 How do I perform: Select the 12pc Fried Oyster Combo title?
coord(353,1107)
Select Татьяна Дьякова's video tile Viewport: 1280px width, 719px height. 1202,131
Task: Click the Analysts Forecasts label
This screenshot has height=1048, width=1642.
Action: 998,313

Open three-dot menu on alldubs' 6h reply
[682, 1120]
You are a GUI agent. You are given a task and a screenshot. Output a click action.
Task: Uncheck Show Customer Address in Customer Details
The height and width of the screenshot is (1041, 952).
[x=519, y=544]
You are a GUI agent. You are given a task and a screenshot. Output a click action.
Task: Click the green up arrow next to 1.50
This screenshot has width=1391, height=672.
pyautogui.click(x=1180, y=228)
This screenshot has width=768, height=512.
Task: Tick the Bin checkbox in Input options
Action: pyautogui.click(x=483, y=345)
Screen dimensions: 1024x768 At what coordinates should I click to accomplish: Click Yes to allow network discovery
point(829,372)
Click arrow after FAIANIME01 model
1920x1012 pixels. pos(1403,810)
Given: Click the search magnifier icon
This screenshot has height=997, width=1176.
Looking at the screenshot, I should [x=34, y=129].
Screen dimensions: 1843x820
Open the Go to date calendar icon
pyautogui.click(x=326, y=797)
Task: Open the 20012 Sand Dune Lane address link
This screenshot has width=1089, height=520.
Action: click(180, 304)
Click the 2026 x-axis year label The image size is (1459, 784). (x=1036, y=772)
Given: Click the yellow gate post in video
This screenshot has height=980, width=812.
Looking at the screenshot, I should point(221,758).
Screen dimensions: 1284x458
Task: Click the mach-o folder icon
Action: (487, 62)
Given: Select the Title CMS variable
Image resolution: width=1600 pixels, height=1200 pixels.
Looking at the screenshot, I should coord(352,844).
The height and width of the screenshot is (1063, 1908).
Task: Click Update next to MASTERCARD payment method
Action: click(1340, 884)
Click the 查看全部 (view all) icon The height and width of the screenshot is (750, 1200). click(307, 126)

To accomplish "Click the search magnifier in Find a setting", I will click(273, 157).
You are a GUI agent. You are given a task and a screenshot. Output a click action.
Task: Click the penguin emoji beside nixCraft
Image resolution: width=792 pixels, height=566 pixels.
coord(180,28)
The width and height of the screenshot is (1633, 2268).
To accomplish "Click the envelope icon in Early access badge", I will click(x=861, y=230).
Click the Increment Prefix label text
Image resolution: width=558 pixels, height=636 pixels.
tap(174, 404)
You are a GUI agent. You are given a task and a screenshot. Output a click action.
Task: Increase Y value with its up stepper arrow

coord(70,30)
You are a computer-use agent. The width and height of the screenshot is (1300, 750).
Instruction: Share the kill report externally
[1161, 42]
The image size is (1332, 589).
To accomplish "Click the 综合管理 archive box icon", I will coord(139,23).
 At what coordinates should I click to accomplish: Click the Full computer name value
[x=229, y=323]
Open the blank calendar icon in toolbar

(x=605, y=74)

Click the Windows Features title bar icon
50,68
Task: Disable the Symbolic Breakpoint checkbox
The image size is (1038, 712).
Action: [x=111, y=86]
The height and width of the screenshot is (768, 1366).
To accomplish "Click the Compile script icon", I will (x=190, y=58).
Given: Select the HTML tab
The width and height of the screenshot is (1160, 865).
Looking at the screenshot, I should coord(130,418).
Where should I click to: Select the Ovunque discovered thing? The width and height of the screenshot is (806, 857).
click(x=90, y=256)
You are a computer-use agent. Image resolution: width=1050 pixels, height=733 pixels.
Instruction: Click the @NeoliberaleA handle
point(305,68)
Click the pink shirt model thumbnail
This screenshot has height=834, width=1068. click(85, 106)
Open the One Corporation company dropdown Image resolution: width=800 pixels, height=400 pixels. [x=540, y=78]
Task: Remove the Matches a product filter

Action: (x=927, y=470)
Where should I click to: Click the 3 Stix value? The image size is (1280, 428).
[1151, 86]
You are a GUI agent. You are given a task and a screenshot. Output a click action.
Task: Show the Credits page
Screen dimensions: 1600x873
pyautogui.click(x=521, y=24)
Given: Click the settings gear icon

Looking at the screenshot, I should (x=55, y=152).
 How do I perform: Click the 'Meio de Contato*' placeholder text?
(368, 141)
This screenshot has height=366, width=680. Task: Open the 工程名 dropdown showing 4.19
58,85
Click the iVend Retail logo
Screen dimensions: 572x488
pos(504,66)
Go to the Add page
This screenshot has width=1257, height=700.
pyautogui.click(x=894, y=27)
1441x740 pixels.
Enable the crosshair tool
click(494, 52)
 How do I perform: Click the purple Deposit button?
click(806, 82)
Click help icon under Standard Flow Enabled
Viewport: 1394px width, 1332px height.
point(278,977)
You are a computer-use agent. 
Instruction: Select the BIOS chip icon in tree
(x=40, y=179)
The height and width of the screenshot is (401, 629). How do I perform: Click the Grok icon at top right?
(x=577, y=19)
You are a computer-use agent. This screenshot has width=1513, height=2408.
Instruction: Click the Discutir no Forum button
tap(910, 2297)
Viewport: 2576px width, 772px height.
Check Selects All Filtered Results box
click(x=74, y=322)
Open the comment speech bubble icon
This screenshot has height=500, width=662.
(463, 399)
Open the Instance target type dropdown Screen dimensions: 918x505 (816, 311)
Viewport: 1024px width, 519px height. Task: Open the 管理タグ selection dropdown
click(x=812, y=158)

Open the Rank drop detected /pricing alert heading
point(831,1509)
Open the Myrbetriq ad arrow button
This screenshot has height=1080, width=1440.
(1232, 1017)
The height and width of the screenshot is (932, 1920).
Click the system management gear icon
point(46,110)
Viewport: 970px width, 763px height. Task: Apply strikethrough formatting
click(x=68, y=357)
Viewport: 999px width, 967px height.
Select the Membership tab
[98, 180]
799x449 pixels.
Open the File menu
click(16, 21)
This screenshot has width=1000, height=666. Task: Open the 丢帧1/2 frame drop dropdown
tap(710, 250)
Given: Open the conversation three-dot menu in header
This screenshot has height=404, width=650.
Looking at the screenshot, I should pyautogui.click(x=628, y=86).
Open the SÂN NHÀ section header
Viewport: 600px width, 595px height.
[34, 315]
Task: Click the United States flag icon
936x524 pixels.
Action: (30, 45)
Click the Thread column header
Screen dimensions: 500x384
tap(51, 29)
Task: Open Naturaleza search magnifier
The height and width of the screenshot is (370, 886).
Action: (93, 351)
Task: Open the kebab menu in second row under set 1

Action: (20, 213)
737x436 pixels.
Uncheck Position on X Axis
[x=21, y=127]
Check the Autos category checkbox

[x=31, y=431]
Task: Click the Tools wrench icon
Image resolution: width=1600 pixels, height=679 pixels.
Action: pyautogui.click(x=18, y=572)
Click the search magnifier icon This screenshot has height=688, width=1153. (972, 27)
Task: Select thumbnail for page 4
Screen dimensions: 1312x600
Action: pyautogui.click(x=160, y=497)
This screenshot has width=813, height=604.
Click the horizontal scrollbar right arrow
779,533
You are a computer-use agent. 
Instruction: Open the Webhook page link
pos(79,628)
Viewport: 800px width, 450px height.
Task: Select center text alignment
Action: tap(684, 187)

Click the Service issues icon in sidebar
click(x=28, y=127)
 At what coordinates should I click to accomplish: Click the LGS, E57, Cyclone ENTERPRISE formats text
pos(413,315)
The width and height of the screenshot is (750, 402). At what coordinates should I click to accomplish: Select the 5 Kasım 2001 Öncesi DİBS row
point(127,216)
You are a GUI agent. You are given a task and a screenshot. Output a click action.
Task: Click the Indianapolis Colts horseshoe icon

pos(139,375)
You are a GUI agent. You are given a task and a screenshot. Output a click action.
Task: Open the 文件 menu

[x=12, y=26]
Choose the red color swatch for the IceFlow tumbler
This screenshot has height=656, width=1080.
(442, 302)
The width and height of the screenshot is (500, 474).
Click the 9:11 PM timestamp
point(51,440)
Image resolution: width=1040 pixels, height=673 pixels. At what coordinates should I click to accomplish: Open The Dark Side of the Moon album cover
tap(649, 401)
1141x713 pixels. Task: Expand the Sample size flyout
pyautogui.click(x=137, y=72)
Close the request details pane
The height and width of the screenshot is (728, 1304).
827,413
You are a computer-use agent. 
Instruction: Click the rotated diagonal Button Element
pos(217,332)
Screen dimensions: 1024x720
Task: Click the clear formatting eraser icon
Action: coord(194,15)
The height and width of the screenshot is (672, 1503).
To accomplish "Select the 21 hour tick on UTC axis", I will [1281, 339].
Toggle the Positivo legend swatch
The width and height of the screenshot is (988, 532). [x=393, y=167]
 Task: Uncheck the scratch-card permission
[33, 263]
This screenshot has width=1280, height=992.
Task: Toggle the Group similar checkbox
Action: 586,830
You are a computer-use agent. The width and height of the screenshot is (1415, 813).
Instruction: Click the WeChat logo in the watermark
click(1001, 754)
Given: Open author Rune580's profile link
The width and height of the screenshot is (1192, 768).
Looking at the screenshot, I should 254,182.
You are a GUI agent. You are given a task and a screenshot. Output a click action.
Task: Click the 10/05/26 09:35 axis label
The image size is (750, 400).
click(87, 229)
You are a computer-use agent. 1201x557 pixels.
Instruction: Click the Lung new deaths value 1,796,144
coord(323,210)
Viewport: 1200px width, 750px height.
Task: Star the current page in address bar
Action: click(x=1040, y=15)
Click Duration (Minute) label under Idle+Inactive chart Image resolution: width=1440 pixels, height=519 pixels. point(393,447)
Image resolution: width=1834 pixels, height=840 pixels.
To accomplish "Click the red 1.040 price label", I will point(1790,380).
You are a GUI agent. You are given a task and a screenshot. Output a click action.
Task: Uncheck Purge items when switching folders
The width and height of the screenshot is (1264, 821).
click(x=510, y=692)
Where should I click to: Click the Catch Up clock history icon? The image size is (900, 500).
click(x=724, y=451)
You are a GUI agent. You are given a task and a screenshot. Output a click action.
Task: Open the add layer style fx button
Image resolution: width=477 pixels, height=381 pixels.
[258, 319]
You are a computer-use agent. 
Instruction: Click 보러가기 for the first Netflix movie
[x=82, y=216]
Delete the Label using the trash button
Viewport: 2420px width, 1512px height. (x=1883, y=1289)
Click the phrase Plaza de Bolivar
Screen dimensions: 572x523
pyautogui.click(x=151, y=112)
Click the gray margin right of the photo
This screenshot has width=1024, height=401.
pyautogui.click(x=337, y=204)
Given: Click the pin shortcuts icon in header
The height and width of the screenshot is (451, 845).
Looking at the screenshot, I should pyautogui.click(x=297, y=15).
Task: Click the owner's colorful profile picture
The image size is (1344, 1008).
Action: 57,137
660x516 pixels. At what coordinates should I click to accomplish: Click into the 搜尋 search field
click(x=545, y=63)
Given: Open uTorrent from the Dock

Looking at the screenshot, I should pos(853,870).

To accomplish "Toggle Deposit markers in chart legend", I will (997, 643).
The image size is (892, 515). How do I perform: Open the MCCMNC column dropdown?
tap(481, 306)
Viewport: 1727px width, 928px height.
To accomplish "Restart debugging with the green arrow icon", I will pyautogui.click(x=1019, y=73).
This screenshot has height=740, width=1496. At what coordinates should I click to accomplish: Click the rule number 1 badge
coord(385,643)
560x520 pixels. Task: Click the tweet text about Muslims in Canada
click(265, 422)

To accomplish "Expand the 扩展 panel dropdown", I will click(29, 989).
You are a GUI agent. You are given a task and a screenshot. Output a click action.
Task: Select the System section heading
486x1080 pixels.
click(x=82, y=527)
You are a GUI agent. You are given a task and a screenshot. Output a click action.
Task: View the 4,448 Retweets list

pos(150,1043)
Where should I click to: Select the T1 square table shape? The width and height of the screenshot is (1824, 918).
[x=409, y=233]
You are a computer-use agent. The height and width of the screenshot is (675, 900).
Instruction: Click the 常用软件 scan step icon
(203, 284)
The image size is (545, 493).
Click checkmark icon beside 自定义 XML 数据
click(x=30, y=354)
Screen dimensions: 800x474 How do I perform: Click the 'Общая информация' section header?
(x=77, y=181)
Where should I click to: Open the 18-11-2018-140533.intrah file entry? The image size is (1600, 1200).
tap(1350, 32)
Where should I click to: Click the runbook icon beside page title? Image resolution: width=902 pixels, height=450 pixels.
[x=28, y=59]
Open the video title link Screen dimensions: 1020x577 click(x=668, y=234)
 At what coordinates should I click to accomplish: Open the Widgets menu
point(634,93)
*-*-*
> _Assignment_
Word for word, quote the lines of the material from the first line through the line with "Given: Click the yellow gate post in video", both ends included.

> _Task solution_
 How do I perform: Select the 12pc Fried Oyster Combo title?
coord(353,1107)
Select Татьяна Дьякова's video tile Viewport: 1280px width, 719px height. 1202,131
Task: Click the Analysts Forecasts label
This screenshot has height=1048, width=1642.
Action: 998,313

Open three-dot menu on alldubs' 6h reply
[682, 1120]
You are a GUI agent. You are given a task and a screenshot. Output a click action.
Task: Uncheck Show Customer Address in Customer Details
The height and width of the screenshot is (1041, 952).
[x=519, y=544]
You are a GUI agent. You are given a task and a screenshot. Output a click action.
Task: Click the green up arrow next to 1.50
This screenshot has width=1391, height=672.
pyautogui.click(x=1180, y=228)
This screenshot has width=768, height=512.
Task: Tick the Bin checkbox in Input options
Action: pyautogui.click(x=483, y=345)
Screen dimensions: 1024x768 At what coordinates should I click to accomplish: Click Yes to allow network discovery
point(829,372)
Click arrow after FAIANIME01 model
1920x1012 pixels. pos(1403,810)
Given: Click the search magnifier icon
This screenshot has height=997, width=1176.
Looking at the screenshot, I should [x=34, y=129].
Screen dimensions: 1843x820
Open the Go to date calendar icon
pyautogui.click(x=326, y=797)
Task: Open the 20012 Sand Dune Lane address link
This screenshot has width=1089, height=520.
Action: click(180, 304)
Click the 2026 x-axis year label The image size is (1459, 784). (x=1036, y=772)
Given: Click the yellow gate post in video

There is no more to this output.